Entries for locating described items:
=======

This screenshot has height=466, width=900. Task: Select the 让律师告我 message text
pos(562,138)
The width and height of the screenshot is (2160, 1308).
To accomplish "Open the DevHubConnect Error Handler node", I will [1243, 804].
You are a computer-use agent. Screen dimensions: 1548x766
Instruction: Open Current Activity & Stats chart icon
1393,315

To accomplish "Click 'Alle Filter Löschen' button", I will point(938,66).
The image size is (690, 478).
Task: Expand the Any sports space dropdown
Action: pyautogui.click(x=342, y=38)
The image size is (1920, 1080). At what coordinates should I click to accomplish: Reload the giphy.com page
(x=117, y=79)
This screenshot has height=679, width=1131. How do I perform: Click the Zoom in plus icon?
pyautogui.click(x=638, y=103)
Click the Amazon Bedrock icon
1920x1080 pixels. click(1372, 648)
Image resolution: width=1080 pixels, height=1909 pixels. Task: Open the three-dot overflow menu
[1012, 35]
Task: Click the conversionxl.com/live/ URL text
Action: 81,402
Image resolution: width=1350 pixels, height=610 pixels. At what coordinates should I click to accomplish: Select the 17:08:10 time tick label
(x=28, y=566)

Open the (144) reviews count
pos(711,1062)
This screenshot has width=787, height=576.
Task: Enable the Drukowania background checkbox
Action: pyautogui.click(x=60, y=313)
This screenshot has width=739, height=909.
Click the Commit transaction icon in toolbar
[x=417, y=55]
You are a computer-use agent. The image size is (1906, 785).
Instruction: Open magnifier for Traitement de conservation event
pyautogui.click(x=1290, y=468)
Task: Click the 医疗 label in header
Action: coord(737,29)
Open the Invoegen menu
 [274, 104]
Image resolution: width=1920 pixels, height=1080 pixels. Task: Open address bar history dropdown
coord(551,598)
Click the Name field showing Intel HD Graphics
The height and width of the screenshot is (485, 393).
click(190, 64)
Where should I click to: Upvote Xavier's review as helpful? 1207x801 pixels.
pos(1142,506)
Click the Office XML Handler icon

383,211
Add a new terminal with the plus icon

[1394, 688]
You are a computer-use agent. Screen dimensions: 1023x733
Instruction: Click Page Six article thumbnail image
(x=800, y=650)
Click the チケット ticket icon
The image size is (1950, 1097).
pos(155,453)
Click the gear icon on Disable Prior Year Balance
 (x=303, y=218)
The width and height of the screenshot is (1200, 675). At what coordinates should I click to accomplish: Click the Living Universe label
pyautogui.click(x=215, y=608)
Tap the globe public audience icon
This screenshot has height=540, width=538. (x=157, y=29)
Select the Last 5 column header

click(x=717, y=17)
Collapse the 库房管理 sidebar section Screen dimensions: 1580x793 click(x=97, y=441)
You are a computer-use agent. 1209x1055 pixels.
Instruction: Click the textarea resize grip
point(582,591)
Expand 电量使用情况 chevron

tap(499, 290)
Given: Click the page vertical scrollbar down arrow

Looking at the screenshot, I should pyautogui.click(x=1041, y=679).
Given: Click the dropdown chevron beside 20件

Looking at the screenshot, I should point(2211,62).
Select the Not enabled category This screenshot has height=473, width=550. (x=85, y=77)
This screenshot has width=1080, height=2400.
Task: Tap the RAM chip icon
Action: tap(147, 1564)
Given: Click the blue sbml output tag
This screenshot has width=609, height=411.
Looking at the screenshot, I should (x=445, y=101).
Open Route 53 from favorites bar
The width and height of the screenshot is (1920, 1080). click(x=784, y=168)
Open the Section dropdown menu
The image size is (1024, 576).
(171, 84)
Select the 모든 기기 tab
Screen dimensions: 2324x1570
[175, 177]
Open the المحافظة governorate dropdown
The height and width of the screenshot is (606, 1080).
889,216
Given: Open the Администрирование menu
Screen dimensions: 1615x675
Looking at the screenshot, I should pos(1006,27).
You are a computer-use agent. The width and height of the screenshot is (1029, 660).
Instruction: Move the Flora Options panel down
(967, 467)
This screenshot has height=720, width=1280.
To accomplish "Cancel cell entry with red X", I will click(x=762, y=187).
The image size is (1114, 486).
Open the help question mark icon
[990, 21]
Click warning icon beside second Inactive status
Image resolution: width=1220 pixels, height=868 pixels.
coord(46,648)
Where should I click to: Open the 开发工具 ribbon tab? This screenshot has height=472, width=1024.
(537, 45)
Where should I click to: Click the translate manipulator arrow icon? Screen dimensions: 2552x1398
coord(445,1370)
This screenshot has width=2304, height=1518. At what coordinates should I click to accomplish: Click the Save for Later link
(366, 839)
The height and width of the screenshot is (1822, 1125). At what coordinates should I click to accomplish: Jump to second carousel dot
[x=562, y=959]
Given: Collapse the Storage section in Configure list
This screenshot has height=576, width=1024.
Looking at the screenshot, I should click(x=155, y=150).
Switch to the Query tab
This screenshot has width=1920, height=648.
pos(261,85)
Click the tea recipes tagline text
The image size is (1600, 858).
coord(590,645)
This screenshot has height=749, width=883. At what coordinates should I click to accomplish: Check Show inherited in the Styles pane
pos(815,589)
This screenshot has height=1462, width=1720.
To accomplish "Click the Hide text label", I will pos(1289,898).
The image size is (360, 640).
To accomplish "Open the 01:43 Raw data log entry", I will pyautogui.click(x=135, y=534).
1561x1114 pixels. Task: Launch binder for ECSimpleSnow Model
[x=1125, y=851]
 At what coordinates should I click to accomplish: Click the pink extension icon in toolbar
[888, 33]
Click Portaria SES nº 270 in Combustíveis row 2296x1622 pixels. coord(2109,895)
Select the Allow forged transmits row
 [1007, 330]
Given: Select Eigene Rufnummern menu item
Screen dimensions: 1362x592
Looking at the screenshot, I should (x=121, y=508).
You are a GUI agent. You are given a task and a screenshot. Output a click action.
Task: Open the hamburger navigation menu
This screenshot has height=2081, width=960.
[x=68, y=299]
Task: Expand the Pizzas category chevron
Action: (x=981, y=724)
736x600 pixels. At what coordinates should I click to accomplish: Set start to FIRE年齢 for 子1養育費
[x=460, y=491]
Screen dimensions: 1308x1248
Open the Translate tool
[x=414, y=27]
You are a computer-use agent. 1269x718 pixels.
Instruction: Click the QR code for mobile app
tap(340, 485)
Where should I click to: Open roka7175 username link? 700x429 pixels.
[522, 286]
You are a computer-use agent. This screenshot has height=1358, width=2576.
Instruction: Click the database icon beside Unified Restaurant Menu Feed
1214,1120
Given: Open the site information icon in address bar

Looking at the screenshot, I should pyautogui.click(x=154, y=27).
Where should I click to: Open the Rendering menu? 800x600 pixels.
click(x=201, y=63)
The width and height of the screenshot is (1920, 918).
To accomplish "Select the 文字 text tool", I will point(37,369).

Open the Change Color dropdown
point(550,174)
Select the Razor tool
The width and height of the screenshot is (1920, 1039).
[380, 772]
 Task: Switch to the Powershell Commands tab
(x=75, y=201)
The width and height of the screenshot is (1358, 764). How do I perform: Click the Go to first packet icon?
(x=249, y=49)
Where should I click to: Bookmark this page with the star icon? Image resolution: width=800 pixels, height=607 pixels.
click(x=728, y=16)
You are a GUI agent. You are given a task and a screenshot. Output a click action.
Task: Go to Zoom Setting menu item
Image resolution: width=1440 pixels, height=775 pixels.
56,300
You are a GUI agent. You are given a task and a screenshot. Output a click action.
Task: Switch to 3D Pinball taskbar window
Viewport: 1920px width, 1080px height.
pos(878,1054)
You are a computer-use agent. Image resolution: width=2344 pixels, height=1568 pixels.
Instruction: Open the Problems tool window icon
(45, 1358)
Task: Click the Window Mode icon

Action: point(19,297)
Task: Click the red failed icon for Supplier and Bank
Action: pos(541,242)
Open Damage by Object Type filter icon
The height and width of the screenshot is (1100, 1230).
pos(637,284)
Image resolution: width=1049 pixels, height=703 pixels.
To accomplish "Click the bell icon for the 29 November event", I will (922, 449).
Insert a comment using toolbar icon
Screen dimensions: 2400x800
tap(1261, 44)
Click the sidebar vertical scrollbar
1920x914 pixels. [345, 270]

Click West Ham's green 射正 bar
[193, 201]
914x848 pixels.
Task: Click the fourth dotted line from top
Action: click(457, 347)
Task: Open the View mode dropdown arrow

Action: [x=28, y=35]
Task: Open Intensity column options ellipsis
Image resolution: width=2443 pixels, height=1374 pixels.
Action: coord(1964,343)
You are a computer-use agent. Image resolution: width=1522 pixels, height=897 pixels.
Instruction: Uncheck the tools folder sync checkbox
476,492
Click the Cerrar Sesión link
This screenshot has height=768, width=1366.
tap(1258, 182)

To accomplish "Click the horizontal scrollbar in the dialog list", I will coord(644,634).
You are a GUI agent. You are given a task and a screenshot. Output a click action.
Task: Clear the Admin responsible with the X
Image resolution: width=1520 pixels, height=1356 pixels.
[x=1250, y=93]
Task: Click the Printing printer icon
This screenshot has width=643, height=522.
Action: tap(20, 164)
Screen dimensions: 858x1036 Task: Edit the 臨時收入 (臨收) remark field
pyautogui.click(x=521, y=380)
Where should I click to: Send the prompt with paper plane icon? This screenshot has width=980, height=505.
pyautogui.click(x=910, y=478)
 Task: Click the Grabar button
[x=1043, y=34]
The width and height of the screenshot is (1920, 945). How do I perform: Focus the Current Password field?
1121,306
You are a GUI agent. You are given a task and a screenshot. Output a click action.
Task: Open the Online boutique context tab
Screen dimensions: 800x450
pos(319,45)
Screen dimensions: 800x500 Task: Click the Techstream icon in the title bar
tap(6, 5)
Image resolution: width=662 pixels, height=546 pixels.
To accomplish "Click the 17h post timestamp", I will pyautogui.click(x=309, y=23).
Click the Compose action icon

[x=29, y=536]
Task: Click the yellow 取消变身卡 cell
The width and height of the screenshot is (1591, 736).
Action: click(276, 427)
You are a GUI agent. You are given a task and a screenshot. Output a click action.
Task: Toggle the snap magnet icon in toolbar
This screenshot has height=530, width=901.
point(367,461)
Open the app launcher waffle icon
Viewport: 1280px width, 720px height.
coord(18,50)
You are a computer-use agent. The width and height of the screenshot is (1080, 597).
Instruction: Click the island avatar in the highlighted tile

=======

STATED TASK: Starting at the line that contains "Screen dimensions: 800x500" and ending with the last of the entries, write those lines out again, substituting "menu bar" for "toolbar" and leaving all else unchanged.

ANSWER TO THIS TASK:
Screen dimensions: 800x500 Task: Click the Techstream icon in the title bar
tap(6, 5)
Image resolution: width=662 pixels, height=546 pixels.
To accomplish "Click the 17h post timestamp", I will pyautogui.click(x=309, y=23).
Click the Compose action icon

[x=29, y=536]
Task: Click the yellow 取消变身卡 cell
The width and height of the screenshot is (1591, 736).
Action: click(276, 427)
You are a GUI agent. You are given a task and a screenshot. Output a click action.
Task: Toggle the snap magnet icon in menu bar
This screenshot has height=530, width=901.
point(367,461)
Open the app launcher waffle icon
Viewport: 1280px width, 720px height.
coord(18,50)
You are a computer-use agent. The width and height of the screenshot is (1080, 597).
Instruction: Click the island avatar in the highlighted tile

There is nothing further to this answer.